◆ Bloc de texte
---*---
Une autre piste pour mieux instruire les situations et produire des données probantes permettant d'agir plus efficacement, à terme, sur les RPS, les agents chimiques ou autres, consiste à participer aux actions d'étude et de veille sanitaire, intégrées dans nos missions. Les services interentreprises et leurs 16 000 collaborateurs participent ainsi à toutes les enquêtes ou observatoires nationaux. Citons par exemple l'enquête Sumer, l'observatoire Evrest, les Quinzaines des maladies à caractère professionnel ou encore le Réseau national de vigilance et de prévention des pathologies professionnelles (RNV3P) auquel contribuent douze de nos services, dont l'ACMS ici présente. Ceci permet de disposer d'un « dénominateur sain » face aux problèmes de santé au travail identifiés dans les consultations de pathologies professionnelles.
La traçabilité dans nos dossiers médicaux en santé travail informatisés permet aussi d'exploiter des données sur échantillons, qui participent à l'identification de nuisances émergentes. Nous augmentons ainsi, globalement, la traçabilité quantitative, mais aussi qualitative.
Ces vocabulaires, ces thesaurus, partagés avec l'Agence nationale de sécurité sanitaire de l'alimentation, de l'environnement et du travail (ANSES), avec les consultations de pathologies professionnelles, avec l'Institut national de recherche et de sécurité pour la prévention des accidents du travail et des maladies professionnelles (IRNS) et la Mutualité sociale agricole (MSA), pourraient être mieux et plus fréquemment utilisés si les tutelles exigeaient que les rapports qu'elles demandent aux services de santé au travail soient produits dans ce langage. Nous sommes en effet respectueux des textes et ceci donnerait une finalité supplémentaire à l'effort de saisie quotidien, en permettant d'effectuer un reporting aux tutelles, au-delà de l'intérêt que cela représente pour les professionnels de santé, en termes de participation à la recherche.
Un autre moyen serait que nous nous rapprochions plus fréquemment et de manière visible des chaires universitaires qui pratiquent de la recherche en santé au travail. Les services de santé au travail participent actuellement, dans l'ombre, à cet effort de recherche et il serait intéressant que cela soit systématisé, de manière à croiser l'expérience de terrain et l'expertise des universitaires qui effectuent des travaux de recherche fondamentale dans ce domaine.
---*---
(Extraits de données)
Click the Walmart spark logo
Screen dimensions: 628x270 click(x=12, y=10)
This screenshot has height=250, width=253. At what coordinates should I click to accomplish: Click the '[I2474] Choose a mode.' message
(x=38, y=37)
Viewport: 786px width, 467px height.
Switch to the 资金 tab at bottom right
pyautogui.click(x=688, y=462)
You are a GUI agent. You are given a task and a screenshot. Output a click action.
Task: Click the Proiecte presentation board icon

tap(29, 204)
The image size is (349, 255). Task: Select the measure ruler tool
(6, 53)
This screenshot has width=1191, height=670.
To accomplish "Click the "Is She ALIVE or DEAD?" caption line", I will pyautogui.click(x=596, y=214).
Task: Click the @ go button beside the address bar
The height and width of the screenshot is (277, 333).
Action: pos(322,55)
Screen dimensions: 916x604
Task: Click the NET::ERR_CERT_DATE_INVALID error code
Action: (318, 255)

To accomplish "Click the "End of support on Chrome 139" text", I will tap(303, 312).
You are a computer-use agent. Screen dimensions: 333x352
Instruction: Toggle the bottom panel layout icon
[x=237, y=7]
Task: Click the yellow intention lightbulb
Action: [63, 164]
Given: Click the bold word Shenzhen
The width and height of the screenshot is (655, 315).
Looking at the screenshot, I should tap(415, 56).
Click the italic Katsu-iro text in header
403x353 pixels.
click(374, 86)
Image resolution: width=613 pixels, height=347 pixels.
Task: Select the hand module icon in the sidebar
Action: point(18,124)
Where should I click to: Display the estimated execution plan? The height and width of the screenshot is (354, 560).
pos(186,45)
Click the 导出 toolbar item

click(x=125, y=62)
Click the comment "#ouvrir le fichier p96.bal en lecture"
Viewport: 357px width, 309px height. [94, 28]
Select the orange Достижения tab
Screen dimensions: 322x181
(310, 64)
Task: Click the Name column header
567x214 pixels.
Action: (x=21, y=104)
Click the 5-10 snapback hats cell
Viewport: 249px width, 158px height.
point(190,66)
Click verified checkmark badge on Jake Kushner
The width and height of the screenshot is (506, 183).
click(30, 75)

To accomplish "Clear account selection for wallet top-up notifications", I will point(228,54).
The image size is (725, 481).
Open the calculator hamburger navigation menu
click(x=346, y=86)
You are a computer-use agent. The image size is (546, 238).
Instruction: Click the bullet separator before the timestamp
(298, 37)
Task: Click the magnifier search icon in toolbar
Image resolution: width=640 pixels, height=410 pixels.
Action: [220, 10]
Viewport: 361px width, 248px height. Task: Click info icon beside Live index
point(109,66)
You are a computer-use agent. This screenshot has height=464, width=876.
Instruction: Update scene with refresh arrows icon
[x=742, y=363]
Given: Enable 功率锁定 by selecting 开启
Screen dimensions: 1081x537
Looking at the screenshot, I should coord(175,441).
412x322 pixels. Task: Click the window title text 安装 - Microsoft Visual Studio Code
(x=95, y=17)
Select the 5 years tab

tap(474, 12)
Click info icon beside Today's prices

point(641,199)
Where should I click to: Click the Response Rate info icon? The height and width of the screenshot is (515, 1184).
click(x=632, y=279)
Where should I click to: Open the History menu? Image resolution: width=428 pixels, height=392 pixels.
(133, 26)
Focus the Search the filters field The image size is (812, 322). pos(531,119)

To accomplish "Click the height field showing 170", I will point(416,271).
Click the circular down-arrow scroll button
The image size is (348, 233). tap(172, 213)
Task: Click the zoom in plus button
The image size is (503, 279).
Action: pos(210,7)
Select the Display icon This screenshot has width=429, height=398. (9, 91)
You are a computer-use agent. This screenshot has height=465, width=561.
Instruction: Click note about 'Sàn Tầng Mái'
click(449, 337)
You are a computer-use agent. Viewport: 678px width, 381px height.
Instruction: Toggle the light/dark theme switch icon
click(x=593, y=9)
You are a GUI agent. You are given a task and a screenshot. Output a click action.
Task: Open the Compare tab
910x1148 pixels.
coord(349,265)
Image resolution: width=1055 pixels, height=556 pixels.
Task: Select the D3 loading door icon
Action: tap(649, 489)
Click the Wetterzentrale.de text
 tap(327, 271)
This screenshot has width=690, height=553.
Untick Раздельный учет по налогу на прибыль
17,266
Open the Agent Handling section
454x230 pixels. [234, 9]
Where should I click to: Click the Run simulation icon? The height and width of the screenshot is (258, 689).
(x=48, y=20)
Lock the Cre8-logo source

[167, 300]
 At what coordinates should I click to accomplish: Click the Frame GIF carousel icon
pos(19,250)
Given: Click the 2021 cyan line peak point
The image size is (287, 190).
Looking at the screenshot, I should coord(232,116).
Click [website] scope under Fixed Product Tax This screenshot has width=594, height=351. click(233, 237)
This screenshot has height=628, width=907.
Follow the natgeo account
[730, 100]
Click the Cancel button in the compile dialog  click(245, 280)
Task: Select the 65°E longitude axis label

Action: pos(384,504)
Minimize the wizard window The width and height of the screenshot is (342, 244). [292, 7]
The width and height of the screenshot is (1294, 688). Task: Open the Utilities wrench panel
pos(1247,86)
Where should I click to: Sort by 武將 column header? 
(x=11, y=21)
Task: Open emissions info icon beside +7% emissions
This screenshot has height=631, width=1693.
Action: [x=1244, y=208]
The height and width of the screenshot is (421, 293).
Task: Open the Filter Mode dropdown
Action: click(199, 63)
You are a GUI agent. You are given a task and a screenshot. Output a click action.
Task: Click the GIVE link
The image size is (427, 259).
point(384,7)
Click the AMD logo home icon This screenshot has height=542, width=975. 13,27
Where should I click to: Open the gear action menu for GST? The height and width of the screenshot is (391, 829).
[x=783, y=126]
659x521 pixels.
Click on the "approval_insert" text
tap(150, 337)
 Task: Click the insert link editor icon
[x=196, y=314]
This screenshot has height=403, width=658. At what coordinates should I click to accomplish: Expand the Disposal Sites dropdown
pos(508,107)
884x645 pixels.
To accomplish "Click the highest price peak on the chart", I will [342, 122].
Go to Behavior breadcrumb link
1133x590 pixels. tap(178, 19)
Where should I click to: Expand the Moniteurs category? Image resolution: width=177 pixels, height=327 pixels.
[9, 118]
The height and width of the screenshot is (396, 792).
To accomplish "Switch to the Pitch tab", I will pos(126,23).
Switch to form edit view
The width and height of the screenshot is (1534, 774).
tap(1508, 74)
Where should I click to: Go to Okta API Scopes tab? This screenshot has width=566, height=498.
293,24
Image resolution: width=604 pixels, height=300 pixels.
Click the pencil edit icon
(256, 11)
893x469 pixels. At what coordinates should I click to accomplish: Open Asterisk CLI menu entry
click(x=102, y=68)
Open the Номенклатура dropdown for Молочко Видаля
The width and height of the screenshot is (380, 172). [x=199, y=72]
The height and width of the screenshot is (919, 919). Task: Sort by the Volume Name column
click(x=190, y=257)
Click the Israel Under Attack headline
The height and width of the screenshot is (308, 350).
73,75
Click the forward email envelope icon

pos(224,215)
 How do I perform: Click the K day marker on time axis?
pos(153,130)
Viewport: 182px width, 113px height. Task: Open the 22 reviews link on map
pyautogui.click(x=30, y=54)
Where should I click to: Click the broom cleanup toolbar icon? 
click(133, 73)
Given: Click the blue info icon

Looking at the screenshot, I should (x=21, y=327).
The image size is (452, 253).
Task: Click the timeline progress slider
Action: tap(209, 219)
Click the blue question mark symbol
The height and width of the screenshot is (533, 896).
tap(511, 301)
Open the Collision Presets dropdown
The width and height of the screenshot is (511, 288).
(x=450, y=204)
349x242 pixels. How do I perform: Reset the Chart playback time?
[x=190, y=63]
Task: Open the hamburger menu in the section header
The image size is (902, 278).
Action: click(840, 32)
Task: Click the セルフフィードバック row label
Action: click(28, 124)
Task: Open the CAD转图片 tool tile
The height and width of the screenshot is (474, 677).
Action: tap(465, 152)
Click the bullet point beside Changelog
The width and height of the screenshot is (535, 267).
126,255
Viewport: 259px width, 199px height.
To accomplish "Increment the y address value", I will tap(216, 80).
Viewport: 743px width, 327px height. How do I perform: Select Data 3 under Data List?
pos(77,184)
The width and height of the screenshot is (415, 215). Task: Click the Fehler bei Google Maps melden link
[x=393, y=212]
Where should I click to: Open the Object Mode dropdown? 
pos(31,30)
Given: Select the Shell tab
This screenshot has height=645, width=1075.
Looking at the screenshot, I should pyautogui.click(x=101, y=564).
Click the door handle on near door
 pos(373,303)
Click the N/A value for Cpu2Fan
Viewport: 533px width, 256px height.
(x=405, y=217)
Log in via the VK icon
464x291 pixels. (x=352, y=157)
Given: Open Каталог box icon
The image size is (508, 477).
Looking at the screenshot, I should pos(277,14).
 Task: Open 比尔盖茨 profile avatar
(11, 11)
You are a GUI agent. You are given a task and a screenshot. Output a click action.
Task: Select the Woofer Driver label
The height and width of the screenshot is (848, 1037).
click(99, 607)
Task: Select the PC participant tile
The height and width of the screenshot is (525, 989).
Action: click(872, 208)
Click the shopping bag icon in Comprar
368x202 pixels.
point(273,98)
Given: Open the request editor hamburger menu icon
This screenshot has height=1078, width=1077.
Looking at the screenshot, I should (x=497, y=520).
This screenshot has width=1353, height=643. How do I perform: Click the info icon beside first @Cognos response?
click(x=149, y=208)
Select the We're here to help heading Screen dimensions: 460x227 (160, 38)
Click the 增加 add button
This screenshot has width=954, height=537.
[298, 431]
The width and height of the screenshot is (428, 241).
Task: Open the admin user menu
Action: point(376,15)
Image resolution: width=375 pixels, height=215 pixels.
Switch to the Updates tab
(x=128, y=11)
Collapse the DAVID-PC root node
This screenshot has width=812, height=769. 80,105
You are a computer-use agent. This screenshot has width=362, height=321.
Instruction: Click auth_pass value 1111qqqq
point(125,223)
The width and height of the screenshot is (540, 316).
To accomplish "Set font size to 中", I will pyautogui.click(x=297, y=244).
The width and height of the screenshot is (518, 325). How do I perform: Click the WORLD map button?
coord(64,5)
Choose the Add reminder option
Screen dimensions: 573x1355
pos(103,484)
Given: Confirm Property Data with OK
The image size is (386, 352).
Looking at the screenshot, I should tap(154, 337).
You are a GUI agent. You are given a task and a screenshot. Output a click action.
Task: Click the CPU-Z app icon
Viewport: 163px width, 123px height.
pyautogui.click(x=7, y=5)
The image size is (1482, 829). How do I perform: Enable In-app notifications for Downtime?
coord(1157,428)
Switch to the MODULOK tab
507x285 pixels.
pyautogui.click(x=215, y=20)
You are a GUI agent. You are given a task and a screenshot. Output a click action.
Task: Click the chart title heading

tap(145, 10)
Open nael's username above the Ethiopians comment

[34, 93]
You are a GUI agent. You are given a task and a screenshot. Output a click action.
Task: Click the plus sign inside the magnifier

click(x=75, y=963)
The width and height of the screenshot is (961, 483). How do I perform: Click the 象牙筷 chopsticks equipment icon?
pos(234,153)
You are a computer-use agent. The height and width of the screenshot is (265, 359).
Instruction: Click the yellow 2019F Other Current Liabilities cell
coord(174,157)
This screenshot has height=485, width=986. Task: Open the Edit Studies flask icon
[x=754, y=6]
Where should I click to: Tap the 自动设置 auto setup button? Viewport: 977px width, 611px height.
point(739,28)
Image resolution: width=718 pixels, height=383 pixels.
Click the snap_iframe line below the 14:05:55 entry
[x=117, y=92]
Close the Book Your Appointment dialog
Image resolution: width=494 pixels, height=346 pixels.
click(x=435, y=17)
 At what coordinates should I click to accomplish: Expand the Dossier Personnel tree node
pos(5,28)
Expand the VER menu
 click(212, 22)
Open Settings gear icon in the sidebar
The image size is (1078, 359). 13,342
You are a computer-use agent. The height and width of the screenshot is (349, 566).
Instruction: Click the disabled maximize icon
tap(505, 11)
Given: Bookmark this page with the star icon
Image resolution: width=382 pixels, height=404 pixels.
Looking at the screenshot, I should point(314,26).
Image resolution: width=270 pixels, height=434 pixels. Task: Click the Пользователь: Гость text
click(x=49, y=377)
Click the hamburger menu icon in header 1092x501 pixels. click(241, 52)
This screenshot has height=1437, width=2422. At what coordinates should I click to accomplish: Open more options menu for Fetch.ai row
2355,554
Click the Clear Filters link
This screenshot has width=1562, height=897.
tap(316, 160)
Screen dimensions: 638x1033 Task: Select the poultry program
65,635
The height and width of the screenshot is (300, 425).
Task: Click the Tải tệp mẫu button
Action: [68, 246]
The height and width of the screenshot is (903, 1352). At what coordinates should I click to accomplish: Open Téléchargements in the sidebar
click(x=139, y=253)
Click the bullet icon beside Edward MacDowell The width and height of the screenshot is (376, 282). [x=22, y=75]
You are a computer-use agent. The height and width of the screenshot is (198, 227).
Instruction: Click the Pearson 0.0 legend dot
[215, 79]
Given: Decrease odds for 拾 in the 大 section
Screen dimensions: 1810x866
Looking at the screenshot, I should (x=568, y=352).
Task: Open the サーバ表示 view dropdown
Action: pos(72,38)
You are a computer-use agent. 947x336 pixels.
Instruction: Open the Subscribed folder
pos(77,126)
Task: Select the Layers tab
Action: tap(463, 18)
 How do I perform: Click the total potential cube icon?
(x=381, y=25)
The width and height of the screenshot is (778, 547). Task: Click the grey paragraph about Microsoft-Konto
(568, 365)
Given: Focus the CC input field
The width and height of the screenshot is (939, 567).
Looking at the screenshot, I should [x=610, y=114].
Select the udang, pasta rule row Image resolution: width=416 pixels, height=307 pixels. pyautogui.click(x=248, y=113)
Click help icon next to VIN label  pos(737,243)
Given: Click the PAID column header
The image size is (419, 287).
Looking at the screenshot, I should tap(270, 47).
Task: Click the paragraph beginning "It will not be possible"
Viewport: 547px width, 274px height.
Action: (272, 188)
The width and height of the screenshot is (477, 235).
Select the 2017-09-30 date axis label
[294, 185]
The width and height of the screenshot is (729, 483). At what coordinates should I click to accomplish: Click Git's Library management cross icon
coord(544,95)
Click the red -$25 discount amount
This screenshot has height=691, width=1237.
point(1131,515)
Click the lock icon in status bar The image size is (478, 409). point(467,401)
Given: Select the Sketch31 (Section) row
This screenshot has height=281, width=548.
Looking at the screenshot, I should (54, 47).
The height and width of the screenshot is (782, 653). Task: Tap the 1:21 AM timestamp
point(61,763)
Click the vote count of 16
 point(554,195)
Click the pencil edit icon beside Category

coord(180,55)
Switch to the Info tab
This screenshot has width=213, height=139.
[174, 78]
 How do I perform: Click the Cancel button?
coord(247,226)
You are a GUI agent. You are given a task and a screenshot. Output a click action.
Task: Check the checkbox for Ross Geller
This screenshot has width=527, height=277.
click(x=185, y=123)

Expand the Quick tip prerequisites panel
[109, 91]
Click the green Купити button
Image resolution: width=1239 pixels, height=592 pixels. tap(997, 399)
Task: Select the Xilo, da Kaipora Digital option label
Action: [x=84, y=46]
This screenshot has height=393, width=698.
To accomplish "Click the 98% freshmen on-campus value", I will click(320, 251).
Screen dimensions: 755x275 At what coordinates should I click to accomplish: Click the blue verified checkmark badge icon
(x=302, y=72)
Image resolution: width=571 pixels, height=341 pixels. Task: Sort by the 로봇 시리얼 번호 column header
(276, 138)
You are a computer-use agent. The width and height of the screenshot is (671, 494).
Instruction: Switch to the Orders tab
---*---
Recopiez sans rien changer le passage du texte sur la santé au travail qui commence par les mots contenant « Une autre piste » et s'achève sur « de pathologies professionnelles. ».

◆ Corrigé de l'exercice
Une autre piste pour mieux instruire les situations et produire des données probantes permettant d'agir plus efficacement, à terme, sur les RPS, les agents chimiques ou autres, consiste à participer aux actions d'étude et de veille sanitaire, intégrées dans nos missions. Les services interentreprises et leurs 16 000 collaborateurs participent ainsi à toutes les enquêtes ou observatoires nationaux. Citons par exemple l'enquête Sumer, l'observatoire Evrest, les Quinzaines des maladies à caractère professionnel ou encore le Réseau national de vigilance et de prévention des pathologies professionnelles (RNV3P) auquel contribuent douze de nos services, dont l'ACMS ici présente. Ceci permet de disposer d'un « dénominateur sain » face aux problèmes de santé au travail identifiés dans les consultations de pathologies professionnelles.